Now, so far all we’ve done is look at 1987 as an example of what happens in September when we go into the month with a hot YTD return and after 2 prior years of above average S&P 500 price performance. Even within the obvious statistical confines of a 1-year comparison, this still feels valid and consistent with both what we’ve seen occur and the aberrant negative September returns we’ve previously documented for you. US equities are doing what you’d expect.
So, what about the rest of the 1987 scenario, specifically the October crash? Three points on that:
1: Markets don’t crash from overbought; they crash from already deeply oversold conditions. In the 10 trading days before the October 19th, 1987 crash the S&P saw 5 days where the index declined by 1-5 percent/day and only 1 where it rallied by +1 percent.
2: October 19th, 1987 was not the low for the year. That came on December 4th, although it was very close to 10/19’s close: S&P 500 at 223.92 versus 224.84. This is the origin of the “markets have to retest crash lows” myth that led many to miss the 2020 lows and stay out of the market too long.

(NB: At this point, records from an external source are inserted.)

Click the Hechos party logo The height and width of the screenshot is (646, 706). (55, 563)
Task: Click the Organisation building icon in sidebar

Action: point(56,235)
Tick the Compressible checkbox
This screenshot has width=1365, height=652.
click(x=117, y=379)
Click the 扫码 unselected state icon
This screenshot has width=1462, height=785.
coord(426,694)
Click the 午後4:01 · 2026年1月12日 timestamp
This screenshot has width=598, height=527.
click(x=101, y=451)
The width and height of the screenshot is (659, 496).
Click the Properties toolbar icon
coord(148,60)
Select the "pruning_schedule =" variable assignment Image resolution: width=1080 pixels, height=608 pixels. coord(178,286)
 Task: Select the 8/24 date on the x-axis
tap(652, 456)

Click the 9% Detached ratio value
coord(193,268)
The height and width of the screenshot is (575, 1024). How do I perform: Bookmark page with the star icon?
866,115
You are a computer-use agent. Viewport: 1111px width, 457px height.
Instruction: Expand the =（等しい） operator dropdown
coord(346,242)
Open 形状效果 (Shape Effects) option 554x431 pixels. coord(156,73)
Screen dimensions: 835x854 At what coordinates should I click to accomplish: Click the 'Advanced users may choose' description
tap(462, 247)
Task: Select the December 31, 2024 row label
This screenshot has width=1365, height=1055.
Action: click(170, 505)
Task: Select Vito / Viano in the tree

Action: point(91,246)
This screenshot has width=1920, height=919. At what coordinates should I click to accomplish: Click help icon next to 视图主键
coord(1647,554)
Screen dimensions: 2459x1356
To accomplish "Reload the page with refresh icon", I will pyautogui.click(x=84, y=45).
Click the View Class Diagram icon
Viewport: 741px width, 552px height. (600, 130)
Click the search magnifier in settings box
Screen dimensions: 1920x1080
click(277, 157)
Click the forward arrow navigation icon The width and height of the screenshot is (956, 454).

3: The S&P was actually up 5.8 percent on a total return basis in 1987, it and rallied another 16.5 percent in 1988 and 31.5 percent in 1989. The 1987 crash, in other words, is virtually invisible in the market’s longer run history.
Takeaway: there are 2 distinct lessons from 1987 that relate to today’s US equity market.
- The first is that overheated markets tend to correct in September. This is one reason we’ve been saying to lighten up on equity exposure.
- The second is that markets need to stabilize in the next 1-2 weeks as validation that investor confidence remains intact. This is the normal course of events in most years, with October and November making up for September’s weakness. October 1987 is an outlier example of what happens when that does not occur. We don’t think October 2021 will follow in its footsteps but knowing that history is still valuable.